Sorry.. kalo kamu emang terganggu, I didn’t mean that.”

Selama 5 menit kedepan, di tengah kemacetan Bandung, it was a complete silence. It’s awkward. Untuk memecah kebuntuan ini saya berusaha minta maaf lagi, karena memang saya yang memulai obrolan ini kan.

“Nisa sorr…” belum sempat saya menyelesaikan kalimat, out-of-nowhere Nisa menjawab keingintahuan saya.

“Namanya Ardi. Dia kerja di bidang konstruksi. Kalau kamu lihat beberapa Gedung yang lagi dibangun di Bandung. Itu proyek perusahaan dia. A busy, rich man.”

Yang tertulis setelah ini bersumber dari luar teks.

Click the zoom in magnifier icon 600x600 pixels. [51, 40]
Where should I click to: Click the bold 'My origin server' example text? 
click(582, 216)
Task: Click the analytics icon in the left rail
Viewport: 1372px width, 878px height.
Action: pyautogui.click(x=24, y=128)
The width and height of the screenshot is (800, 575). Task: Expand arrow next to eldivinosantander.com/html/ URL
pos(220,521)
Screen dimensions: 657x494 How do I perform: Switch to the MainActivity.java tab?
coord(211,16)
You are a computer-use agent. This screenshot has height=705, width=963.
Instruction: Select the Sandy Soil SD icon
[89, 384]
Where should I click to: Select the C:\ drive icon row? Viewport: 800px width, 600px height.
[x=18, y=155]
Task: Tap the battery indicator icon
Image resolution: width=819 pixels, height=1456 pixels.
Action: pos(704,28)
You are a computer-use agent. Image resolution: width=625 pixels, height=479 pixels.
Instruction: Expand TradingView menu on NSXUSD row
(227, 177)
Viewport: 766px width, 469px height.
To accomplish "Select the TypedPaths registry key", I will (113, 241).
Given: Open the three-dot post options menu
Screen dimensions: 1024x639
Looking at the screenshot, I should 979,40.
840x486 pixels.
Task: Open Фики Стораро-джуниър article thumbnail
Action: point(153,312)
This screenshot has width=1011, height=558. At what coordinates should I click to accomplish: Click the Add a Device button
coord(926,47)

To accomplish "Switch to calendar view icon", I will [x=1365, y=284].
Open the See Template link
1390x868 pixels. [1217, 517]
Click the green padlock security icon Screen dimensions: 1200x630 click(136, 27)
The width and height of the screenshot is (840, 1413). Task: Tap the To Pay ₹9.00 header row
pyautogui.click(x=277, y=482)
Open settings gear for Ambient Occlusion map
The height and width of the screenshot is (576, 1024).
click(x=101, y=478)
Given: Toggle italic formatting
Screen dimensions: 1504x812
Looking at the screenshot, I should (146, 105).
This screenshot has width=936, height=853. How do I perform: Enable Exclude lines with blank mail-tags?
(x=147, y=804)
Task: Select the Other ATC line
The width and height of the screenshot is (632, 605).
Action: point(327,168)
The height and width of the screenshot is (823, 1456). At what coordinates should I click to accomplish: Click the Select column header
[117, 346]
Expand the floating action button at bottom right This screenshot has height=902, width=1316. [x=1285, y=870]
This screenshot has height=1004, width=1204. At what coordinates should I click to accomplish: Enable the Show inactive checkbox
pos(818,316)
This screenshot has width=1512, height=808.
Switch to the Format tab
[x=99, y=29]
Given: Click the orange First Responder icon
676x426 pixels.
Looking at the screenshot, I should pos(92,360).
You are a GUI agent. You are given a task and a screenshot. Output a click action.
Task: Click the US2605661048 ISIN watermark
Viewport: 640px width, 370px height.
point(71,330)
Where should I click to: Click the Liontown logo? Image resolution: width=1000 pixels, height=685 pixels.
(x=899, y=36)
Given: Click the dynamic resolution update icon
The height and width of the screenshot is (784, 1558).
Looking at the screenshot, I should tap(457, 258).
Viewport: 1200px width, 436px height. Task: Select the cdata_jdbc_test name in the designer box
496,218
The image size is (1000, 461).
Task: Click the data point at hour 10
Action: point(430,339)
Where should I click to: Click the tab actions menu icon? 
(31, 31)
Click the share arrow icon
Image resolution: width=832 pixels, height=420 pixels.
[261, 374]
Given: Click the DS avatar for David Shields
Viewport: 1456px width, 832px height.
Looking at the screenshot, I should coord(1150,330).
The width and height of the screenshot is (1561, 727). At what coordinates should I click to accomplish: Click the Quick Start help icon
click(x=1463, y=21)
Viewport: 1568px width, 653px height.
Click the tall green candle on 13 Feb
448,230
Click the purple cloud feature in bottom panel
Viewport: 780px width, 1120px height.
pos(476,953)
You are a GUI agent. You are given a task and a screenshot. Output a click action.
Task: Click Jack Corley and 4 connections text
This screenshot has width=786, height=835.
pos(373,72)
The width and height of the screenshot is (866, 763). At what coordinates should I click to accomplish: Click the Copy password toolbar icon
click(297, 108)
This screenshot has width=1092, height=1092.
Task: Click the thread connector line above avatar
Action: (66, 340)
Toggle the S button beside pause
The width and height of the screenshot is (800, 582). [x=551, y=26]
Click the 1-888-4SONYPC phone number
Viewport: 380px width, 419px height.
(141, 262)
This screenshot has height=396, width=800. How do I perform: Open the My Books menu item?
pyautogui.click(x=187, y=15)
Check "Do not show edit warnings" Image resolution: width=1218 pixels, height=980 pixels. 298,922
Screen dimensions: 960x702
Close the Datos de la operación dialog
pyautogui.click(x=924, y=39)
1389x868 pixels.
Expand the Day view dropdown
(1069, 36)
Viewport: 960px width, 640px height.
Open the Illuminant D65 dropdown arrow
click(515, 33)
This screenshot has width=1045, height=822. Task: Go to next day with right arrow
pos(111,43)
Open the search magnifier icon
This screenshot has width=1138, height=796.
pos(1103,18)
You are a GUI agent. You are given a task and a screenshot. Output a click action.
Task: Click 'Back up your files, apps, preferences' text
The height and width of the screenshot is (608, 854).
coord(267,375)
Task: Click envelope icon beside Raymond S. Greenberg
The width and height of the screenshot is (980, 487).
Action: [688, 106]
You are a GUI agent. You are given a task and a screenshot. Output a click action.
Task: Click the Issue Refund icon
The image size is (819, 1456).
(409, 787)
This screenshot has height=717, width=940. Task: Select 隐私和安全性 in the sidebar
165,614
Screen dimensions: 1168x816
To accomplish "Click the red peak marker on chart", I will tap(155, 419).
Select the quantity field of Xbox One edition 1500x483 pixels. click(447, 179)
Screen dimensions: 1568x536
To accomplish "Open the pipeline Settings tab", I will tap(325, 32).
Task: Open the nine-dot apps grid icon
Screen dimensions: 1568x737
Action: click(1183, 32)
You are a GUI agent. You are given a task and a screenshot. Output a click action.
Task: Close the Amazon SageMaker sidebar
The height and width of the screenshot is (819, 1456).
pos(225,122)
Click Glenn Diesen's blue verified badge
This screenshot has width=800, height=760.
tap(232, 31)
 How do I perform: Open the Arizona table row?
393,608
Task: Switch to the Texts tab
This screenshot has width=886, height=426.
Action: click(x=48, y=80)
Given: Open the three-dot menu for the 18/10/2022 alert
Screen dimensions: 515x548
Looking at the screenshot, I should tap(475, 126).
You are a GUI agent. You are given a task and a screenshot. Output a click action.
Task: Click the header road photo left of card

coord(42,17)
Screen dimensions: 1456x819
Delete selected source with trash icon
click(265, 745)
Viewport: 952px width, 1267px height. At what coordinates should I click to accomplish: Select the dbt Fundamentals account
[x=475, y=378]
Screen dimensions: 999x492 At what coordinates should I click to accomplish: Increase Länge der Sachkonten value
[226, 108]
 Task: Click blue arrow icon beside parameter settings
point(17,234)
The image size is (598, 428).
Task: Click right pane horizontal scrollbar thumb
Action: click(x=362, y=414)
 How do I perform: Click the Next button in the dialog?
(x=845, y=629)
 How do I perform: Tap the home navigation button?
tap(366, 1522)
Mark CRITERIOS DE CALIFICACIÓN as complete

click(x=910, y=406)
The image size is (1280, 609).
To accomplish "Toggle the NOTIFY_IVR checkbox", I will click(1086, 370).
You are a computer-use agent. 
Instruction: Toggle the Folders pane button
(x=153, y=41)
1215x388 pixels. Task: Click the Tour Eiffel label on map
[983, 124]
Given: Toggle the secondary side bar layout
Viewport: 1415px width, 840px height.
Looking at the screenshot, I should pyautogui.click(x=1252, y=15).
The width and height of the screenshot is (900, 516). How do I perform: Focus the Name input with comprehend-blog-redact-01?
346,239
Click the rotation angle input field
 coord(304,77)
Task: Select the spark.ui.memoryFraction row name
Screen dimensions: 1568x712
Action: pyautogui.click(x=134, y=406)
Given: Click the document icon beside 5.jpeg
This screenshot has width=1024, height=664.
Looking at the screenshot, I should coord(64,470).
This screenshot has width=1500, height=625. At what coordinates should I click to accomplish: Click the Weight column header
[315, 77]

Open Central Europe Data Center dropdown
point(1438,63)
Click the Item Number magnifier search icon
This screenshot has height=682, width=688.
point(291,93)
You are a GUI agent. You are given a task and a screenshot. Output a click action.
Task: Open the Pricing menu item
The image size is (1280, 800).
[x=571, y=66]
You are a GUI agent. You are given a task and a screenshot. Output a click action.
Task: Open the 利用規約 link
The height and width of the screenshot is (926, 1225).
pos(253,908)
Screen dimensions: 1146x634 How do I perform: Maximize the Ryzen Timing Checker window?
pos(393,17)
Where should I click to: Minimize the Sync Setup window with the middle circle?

“Aku tunangan ama dia, tapi nggak tau deh, aku mau lanjutin ato nggak.”

“Kenapa?” Tanyaku, berusaha tenang, padahal di dalam sudah mirip anak gunung Krakatau, rolling and boiling!

“Karena kamu, mungkin.” What! The minions di otak saya berhamburan kesana kemari, saya agak nggak percaya.

“Bukannya kita baru deket sehari ini, I mean, kalo pun diitung ama chat paling nggak sampe seminggu. Kok saya sih?”

“Nggak ngerti Dito, dari waktu kamu masuk kosan, saya tau kok kamu liatin saya. Anehnya saya nggak ngerasa risih. Saya tau kamu berusaha cuek, dan cuma curi-curi pandang aja, tapi inget nggak waktu kita liat-liatan sebelum saya masuk kamar?”

Saya nggak tahu gimana tapi rasanya muka saya memerah, malu rasanya, tapi saya musti mempertahankan ego ke-cowo-an saya kan? 

“Errrr… ketangkap basah ya.” Saya semakin kikuk. “Tapi emang kamu attractive sih, Nisa.” Sebisa mungkin emosi saya netralkan.